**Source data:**
####################
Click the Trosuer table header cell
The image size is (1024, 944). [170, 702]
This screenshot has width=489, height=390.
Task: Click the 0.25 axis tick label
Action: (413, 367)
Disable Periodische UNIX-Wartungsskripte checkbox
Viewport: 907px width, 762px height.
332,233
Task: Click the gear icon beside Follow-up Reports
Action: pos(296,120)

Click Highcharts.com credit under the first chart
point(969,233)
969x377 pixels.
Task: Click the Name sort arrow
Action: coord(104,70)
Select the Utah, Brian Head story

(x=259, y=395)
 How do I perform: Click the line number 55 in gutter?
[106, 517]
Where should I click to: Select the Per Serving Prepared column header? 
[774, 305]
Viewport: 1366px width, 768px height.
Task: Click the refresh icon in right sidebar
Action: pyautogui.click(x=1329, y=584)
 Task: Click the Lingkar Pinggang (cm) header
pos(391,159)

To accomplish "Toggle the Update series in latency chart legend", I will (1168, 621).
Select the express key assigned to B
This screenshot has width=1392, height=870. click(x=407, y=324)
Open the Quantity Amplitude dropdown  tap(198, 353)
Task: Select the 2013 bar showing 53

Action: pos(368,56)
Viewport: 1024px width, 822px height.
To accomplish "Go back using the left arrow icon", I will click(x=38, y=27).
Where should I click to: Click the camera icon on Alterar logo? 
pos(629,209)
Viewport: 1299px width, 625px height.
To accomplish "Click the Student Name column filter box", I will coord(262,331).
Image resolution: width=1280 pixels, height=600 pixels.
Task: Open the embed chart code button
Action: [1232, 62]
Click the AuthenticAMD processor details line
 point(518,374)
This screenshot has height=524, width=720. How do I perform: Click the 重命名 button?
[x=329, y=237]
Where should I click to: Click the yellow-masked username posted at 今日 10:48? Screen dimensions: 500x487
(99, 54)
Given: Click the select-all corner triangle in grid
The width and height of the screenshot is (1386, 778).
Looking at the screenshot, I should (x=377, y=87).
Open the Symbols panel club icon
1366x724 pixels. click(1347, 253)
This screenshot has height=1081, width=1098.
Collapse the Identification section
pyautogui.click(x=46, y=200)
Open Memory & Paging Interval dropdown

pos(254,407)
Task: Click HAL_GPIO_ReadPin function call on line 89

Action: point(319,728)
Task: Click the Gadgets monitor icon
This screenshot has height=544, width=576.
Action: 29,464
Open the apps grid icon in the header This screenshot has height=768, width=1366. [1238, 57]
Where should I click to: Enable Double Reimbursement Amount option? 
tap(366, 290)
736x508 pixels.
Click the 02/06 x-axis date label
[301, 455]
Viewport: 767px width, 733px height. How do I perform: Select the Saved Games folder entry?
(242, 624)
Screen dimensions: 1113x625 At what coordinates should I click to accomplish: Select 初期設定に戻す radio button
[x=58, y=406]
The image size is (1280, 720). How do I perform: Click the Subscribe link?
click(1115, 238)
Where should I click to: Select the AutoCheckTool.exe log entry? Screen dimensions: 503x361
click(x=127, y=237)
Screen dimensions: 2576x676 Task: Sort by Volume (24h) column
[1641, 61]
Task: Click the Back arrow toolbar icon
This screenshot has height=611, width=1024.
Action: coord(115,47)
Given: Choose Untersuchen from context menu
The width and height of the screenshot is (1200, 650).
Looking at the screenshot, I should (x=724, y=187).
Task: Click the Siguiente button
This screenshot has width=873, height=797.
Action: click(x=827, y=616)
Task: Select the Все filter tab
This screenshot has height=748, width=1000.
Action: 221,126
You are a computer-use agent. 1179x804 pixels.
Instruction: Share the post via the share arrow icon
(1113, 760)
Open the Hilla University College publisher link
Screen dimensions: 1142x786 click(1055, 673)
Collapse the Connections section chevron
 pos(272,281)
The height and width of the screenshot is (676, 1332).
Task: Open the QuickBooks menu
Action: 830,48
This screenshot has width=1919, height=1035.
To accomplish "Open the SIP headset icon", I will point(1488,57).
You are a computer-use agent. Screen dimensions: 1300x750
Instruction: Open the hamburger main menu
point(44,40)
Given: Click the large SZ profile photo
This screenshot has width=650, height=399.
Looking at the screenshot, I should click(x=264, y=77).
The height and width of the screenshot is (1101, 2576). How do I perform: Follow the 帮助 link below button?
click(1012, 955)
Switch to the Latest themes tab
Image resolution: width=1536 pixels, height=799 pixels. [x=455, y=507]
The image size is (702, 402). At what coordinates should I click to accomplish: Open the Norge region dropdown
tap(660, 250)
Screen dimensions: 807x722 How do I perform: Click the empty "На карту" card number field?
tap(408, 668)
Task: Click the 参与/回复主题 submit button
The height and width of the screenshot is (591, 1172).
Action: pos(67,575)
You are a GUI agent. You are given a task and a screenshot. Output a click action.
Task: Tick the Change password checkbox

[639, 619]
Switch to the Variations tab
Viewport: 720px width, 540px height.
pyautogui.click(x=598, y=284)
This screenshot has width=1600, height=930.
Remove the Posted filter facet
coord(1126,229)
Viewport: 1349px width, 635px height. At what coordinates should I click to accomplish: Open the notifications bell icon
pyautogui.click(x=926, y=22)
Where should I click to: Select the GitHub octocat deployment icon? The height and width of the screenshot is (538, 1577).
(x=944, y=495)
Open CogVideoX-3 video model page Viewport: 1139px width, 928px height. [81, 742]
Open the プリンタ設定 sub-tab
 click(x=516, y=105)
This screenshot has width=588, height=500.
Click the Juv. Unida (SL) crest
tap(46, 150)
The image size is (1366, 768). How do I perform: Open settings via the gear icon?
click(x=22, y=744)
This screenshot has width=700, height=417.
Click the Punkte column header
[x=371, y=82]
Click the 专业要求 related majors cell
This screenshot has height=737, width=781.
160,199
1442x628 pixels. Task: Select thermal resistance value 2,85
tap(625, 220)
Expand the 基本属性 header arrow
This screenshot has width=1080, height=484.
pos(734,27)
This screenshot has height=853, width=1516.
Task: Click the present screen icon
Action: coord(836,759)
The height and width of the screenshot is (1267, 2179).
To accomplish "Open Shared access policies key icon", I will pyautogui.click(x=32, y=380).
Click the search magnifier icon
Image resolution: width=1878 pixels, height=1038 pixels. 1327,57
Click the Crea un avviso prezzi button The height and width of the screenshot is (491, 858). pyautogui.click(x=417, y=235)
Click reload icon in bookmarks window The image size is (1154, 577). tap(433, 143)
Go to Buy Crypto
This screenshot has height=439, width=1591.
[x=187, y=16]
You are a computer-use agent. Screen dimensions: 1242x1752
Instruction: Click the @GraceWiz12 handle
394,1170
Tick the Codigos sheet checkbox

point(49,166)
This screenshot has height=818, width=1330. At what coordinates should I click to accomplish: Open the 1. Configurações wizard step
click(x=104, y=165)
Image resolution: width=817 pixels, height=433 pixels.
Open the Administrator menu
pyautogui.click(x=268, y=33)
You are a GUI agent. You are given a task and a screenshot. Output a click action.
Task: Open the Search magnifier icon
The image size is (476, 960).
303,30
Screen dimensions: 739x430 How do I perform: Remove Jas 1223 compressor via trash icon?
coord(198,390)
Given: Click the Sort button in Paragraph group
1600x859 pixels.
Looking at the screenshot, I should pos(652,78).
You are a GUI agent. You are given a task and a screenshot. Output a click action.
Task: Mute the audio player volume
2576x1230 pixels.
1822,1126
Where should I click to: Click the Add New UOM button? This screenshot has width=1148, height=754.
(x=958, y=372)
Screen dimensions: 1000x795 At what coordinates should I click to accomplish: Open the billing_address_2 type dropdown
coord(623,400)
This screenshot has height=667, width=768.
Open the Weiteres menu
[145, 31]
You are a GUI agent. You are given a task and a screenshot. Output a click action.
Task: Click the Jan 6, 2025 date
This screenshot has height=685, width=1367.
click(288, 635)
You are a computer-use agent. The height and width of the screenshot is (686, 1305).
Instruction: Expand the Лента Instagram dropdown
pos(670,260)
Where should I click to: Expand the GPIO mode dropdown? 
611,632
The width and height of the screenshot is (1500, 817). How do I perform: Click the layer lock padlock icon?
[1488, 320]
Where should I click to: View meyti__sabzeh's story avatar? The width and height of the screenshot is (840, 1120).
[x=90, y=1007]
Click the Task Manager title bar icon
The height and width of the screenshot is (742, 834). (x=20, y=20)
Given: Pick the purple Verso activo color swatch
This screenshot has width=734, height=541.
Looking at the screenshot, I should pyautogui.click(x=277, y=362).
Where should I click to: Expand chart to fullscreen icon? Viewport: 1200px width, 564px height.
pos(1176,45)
####################
**ACTIVITY:** With no other words, report how many lines in the entries hold the string "computer".

**TASK ANSWER:** 4